- [Source text]:
■ ■ ■

In summer 2013, Kiriakou wrote an open "Letter From Loretto" to Edward Snowden, published by the blog Firedoglake, expressing his support and giving advice, including "the most important advice that I can offer, DO NOT, under any circumstances, cooperate with the FBI". He warned Snowden to anticipate FBI officials wearing clandestine listening devices who may attempt to betray and entrap him into making comments that, heard out of context, would seem incriminating.

On February 3, 2015, Kiriakou was released from prison to serve three months of house arrest at his home in Arlington, Virginia. Following his release, Kiriakou said his case was not about leaking information but about exposing torture, continuing, "and I would do it all over again." He has since expressed interest in campaigning for prison reform.

In July 2018, Kiriakou signed a $50,000 agreement with an advisor to Donald Trump as payment for lobbying for a pardon, with the promise of an additional $50,000 as a bonus if it was granted.

Veteran Intelligence Professionals for Sanity

Kiriakou is a founding member of the organization Veteran Intelligence Professionals for Sanity (VIPS). In September 2015, Kiriakou and 27 other members of VIPS' steering committee wrote a letter to President Barack Obama challenging a recently published book that claimed to rebut the report of the Senate Intelligence Committee on the Central Intelligence Agency's use of torture.

■ ■ ■

- [Record list]:
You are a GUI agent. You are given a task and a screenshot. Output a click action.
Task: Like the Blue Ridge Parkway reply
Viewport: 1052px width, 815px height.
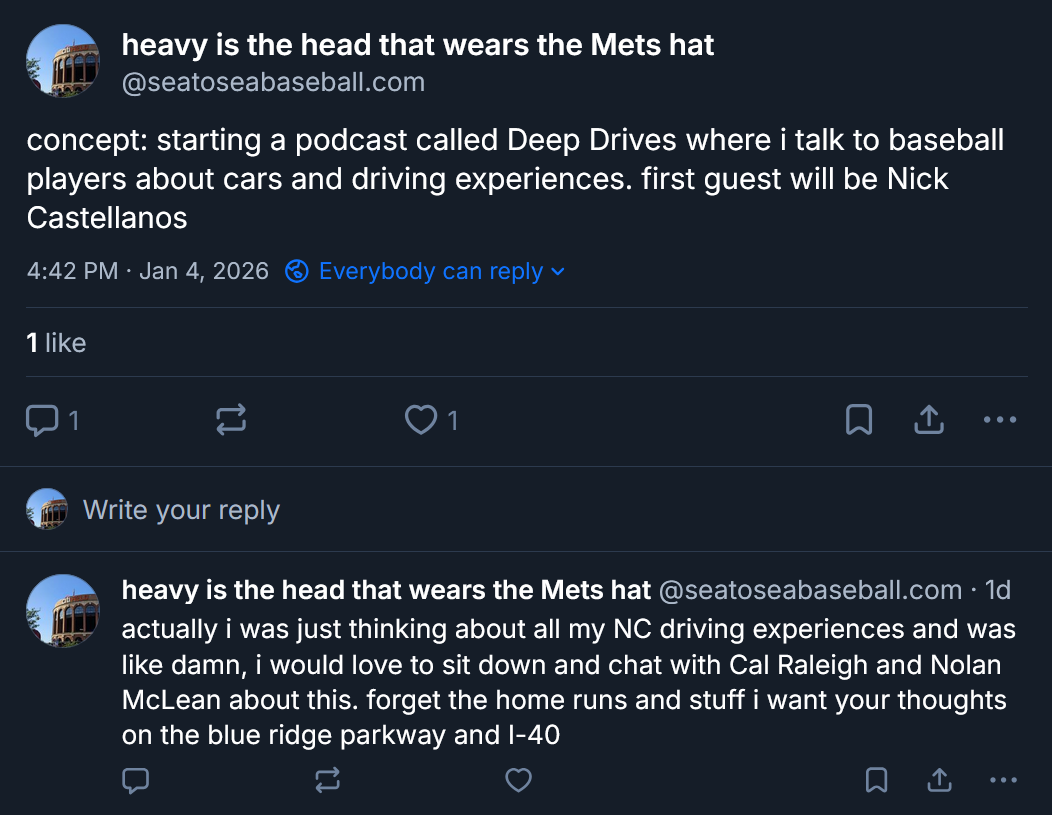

■ ■ ■

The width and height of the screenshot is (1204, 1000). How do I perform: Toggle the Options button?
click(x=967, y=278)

■ ■ ■

- [Directives]:
a. Answer these from the Kiriakou text:
(i) Which blog published the "Letter From Loretto"?
(ii) In what city and state was Kiriakou's home, where he served house arrest?
(iii) How many other members of the VIPS steering committee signed the September 2015 letter with Kiriakou?
b. Carry on the Kiriakou text from its final sentence.
The items stand apart from the Kiriakou text and are unrelated to it.

- [Outputs for the tasks]:
a.
(i) Firedoglake
(ii) Arlington, Virginia
(iii) 27

b.
Views

On the National Endowment for Democracy
In January 2022, Kiriakou commented to Declassified UK about their allegations that the National Endowment for Democracy (NED), a non-profit corporation funded by the United States Congress, had funnelled millions of dollars into British independent media groups since 2016. He said: "In 2011, the US Congress changed the law that forbade the Executive Branch from propagandizing the American people or nationals of the other 'Five Eyes' countries—the UK, Canada, Australia, and New Zealand. The National Endowment for Democracy, like Radio Free Europe/Radio Liberty, countless Washington-area 'think tanks', and Radio/TV Martí [the US broadcaster that transmits to Cuba], are the vehicles for that propaganda.... And what better way to spread that propaganda than to funnel money to 'friendly' outlets in 'friendly countries'? The CIA's propaganda efforts throughout history have been shameless. But now that they're not legally relegated to just Russia and China, the whole world is a target."

Books
In his writing, Kiriakou continues to advocate for increased transparency in governmental agencies.

 The Reluctant Spy: My Secret Life in the CIA's War on Terror (Bantam, 2010) discusses the CIA's response to 9/11 and their involvement in the Middle East during the George W. Bush administration.
 The Convenient Terrorist: Abu Zubaydah and the Weird Wonderland of America's Secret Wars (Skyhorse, 2017) is an  account of the hunt for Abu Zubaydah, his capture, interrogation, torture, and incarceration at Guantanamo.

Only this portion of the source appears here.